Esse evento, mesmo sendo uma contribuição importante do CNJ
que muito louvamos, nos causa, de todo modo, uma sensação (a nós,
profissionais de saúde) de que os caminhos do SUS estão sendo bastante
labirínticos e tortuosos, uma vez que nos parece que tudo está a concorrer para a
perpetuação de suas mazelas, como o aprofundamento de sua desorganização
sanitário-administrativa, o seu desfinanciamento, as evasivas na solução de seus
reais problemas, como a própria judicialização, exceção que passa a figurar no
cenário nacional como se regra fosse; aceita e aperfeiçoada.
Na mesma semana da Jornada, em um evento em SP, que tratou
do tema da judicialização, tendo na mesa de debates operadores do direito, da
ANS e magistrados, tivemos o mesmo sentimento de estranhamento por perceber
que o Poder Judiciário, mesmo com todos os esforços que muitos de seus vem
desenvolvendo, ao lado do controle jurisdicional, atividades de definição e
determinação da política pública da saúde. Um papel de intervenção direta na
política de saúde, com definição de tecnologias e medicamentos e escolhas sobre
a garantia de determinados procedimentos e assim por diante.

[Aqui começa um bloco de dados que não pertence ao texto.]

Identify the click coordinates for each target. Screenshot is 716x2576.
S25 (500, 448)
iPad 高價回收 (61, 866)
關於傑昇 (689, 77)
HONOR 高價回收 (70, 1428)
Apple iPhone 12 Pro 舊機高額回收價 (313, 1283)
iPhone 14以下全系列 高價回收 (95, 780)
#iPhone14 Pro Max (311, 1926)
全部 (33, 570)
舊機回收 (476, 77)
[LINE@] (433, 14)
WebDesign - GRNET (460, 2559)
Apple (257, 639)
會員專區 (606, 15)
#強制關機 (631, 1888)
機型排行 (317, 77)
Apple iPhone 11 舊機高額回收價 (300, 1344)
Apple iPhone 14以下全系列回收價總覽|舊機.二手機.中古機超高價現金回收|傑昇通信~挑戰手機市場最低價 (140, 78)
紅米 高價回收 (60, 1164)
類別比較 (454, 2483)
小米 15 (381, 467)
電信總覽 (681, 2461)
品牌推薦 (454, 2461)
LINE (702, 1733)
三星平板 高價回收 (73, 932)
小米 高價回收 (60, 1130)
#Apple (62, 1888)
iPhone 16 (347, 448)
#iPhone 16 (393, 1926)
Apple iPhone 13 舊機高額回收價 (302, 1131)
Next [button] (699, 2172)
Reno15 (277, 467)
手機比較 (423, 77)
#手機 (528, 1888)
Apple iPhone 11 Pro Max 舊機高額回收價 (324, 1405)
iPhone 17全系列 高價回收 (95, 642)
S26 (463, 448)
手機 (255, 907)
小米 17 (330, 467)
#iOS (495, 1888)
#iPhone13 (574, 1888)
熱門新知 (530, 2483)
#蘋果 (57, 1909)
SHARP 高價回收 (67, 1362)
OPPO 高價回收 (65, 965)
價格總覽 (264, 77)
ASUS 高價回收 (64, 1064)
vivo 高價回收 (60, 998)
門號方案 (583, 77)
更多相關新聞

Vê-se assim que a judicialização lamentavelmente se
institucionalizou e certamente passa a fazer parte do SUS como mais uma porta
de acesso; acesso que muitas vezes viola o direito à igualdade de uma coletividade que adentra o SUS pelas suas filas com enfrentamento direto de suas dificuldades.

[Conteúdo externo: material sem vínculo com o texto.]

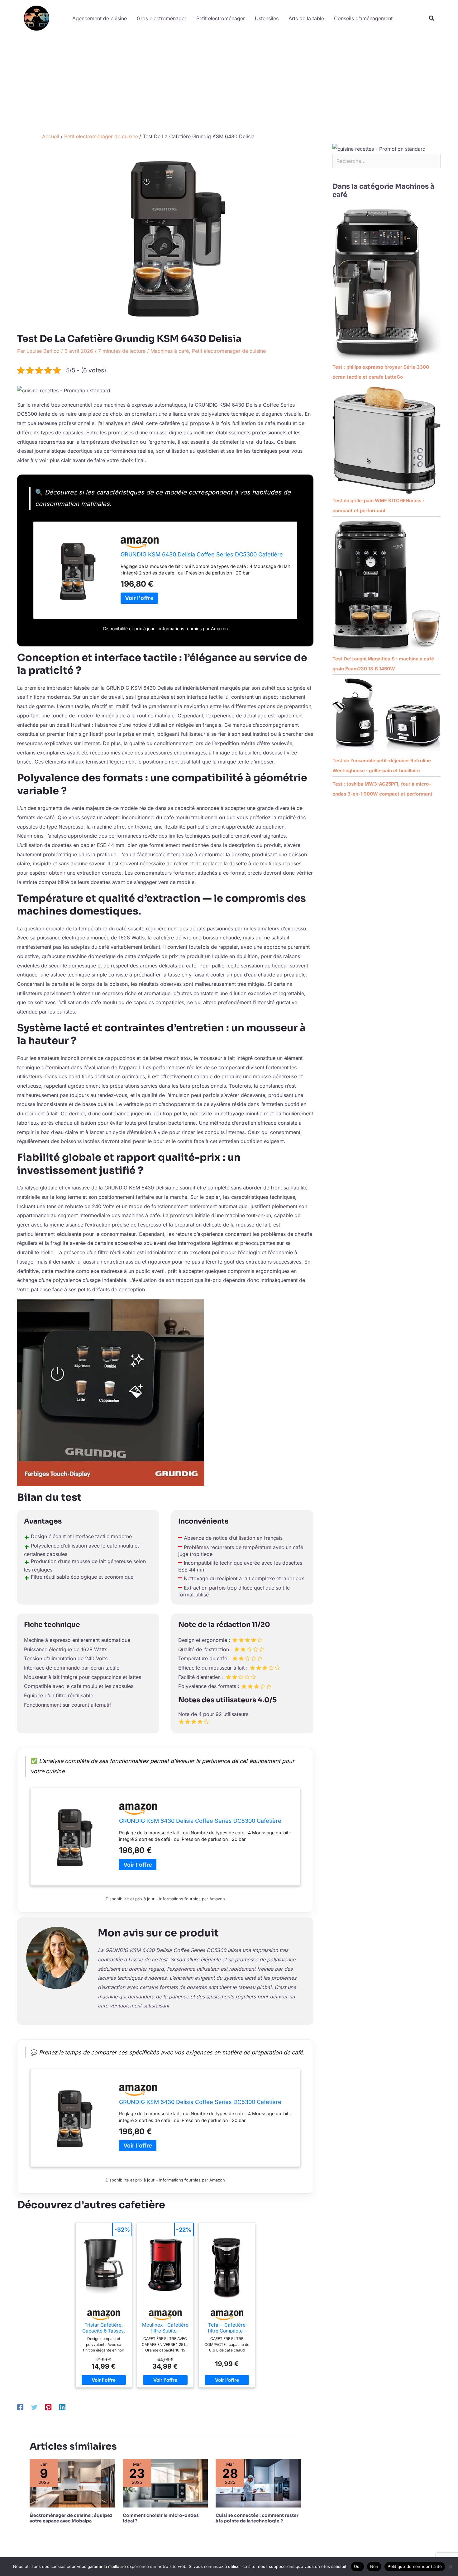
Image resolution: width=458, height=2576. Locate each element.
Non (374, 2566)
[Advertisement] (229, 83)
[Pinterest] (48, 2406)
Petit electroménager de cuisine (229, 351)
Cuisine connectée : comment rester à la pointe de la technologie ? (257, 2518)
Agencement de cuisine (99, 18)
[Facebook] (20, 2406)
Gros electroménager (161, 18)
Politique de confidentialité (415, 2566)
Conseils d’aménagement (363, 18)
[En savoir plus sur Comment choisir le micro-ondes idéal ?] (165, 2482)
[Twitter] (34, 2406)
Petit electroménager (220, 18)
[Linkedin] (62, 2406)
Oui (357, 2566)
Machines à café (169, 351)
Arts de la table (306, 18)
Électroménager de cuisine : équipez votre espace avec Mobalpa (71, 2518)
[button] (432, 18)
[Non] (450, 2567)
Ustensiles (267, 18)
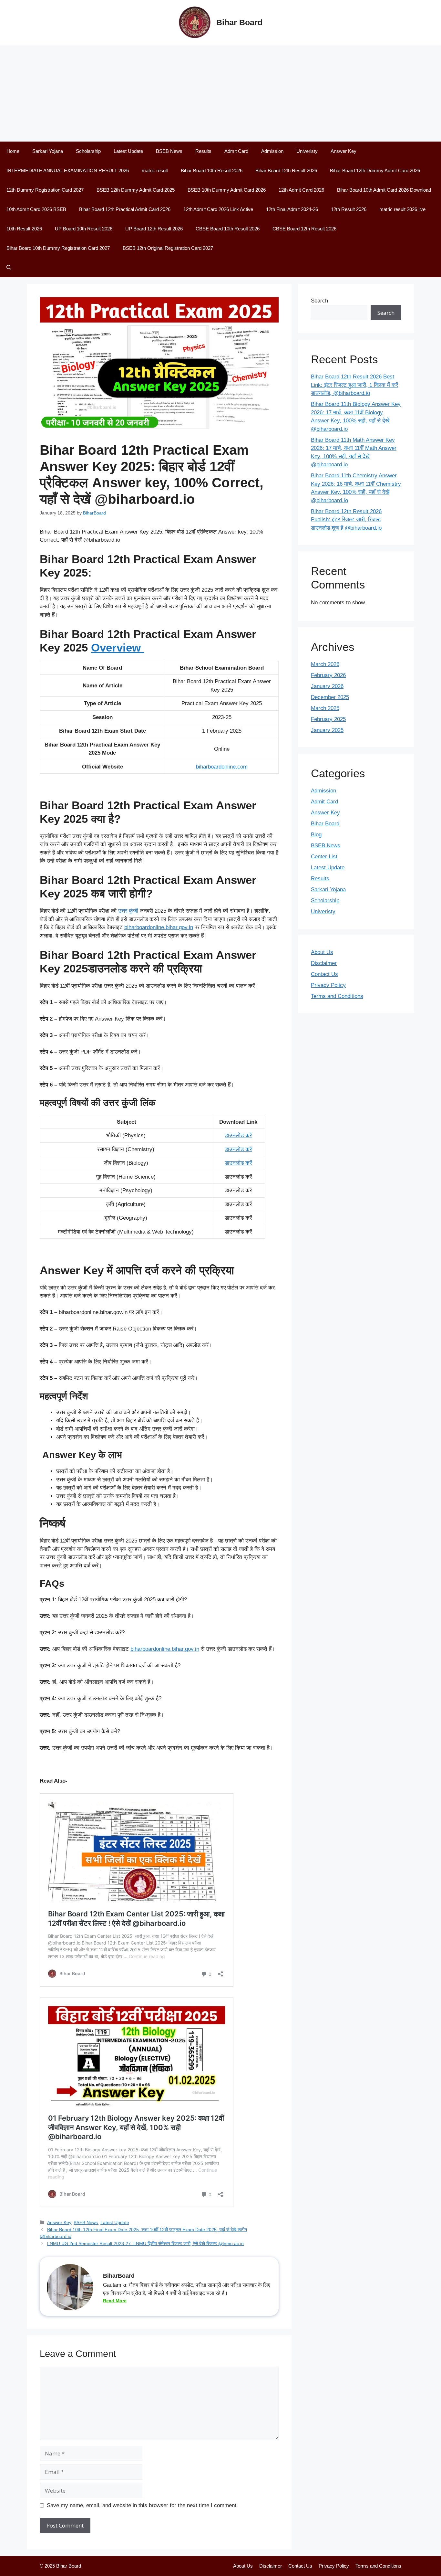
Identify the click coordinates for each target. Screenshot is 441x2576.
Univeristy (307, 151)
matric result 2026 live (402, 209)
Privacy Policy (328, 985)
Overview (117, 647)
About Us (322, 952)
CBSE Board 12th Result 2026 (304, 228)
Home (12, 151)
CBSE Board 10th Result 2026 (228, 228)
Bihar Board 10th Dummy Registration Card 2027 (58, 248)
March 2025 (325, 708)
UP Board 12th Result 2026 (154, 228)
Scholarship (88, 151)
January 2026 (327, 686)
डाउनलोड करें (238, 1135)
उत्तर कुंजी (128, 911)
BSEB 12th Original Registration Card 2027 (168, 248)
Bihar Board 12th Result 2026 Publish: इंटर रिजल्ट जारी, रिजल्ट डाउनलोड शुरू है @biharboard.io (346, 519)
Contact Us (324, 974)
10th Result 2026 (24, 228)
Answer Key (343, 151)
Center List (324, 856)
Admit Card (236, 151)
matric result (155, 170)
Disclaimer (324, 963)
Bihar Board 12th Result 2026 (286, 170)
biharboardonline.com (222, 767)
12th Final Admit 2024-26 (292, 209)
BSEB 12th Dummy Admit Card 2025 (136, 190)
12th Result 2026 (348, 209)
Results (203, 151)
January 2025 (327, 730)
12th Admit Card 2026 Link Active (218, 209)
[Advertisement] (220, 93)
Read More (115, 2300)
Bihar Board (239, 22)
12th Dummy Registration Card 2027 (45, 190)
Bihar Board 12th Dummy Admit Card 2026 (375, 170)
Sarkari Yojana (47, 151)
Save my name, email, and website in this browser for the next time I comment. (142, 2505)
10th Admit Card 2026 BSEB (36, 209)
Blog (316, 835)
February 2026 (328, 675)
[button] (9, 267)
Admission (272, 151)
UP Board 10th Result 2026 (83, 228)
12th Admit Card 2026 (301, 190)
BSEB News (169, 151)
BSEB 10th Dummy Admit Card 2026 (227, 190)
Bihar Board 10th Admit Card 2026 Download (384, 190)
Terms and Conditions (337, 996)
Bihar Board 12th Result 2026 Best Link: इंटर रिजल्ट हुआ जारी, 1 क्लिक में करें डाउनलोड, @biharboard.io (354, 385)
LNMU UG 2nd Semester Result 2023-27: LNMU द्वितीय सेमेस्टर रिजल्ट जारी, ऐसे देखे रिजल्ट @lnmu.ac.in (145, 2243)
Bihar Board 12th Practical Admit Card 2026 (124, 209)
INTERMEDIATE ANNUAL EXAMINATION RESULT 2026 (67, 170)
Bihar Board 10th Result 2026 (211, 170)
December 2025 (330, 697)
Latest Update (128, 151)
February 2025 (328, 719)
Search (319, 301)
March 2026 (325, 664)
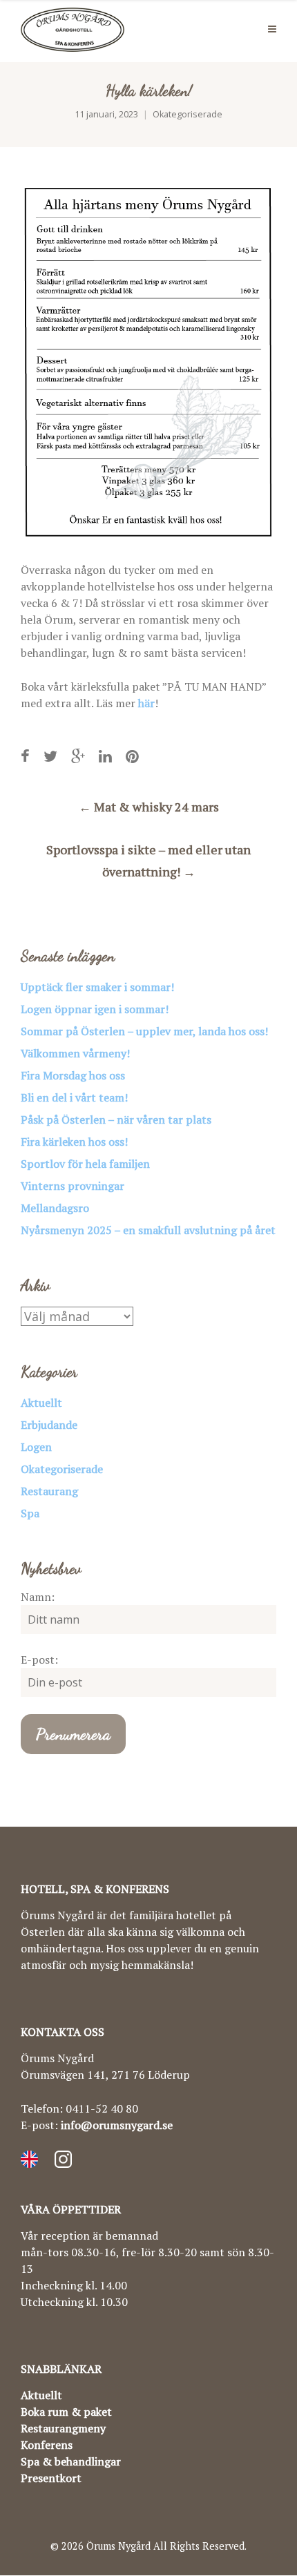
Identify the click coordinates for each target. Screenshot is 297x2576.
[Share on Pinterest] (132, 756)
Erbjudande (49, 1424)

Pela judicialização são possíveis medicamentos e serviços definidos pelo ato
médico individual ao arrepio da Comissão Nacional de Incorporação de
Tecnologias em Saúde (CONITEC).
Nenhuma palavra a respeito das causas da judicialização, que
certamente se iniciou, e continua, sem dúvida, a ser a inadequação dos serviços
públicos aos reclamos sociais. Um sistema que tem sérias dificuldades em razão
de causas macrossistêmicas, dentre elas, o subfinanciamento, a formação
inadequada de recursos humanos às necessidades do SUS e a gestão pública
ineficiente por falta de modernização de suas formas e processos e, às vezes, por
incompetência técnico-administrativa. Um SUS apedrejado pela mídia, chamado
de quebra galho e desrespeitado em suas diretrizes e princípios constitucionais.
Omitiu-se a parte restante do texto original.